Directions: Nothing outside the range is wanted. Repeat exactly the lines below from the one with "You are a computer-use agent." through the one with "Instruction: Click the".

** Opening Task data block **

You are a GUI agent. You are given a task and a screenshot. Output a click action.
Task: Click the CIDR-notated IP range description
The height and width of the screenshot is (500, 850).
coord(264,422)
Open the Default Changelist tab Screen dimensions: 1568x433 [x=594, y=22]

** Closing Task data block **
** Opening Task data block **

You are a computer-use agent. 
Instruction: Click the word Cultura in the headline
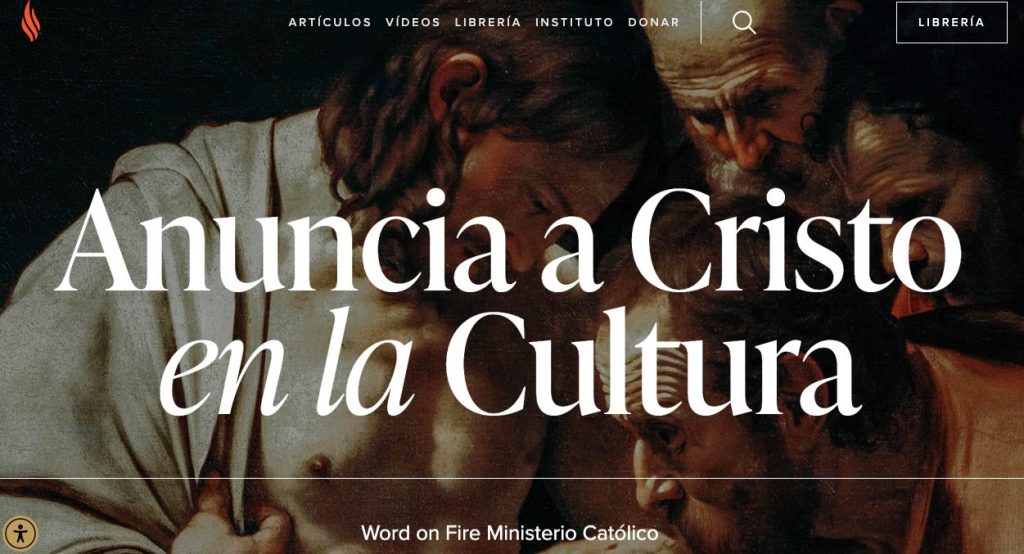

** Closing Task data block **

The completed task:
You are a computer-use agent. 
Instruction: Click the word Cultura in the headline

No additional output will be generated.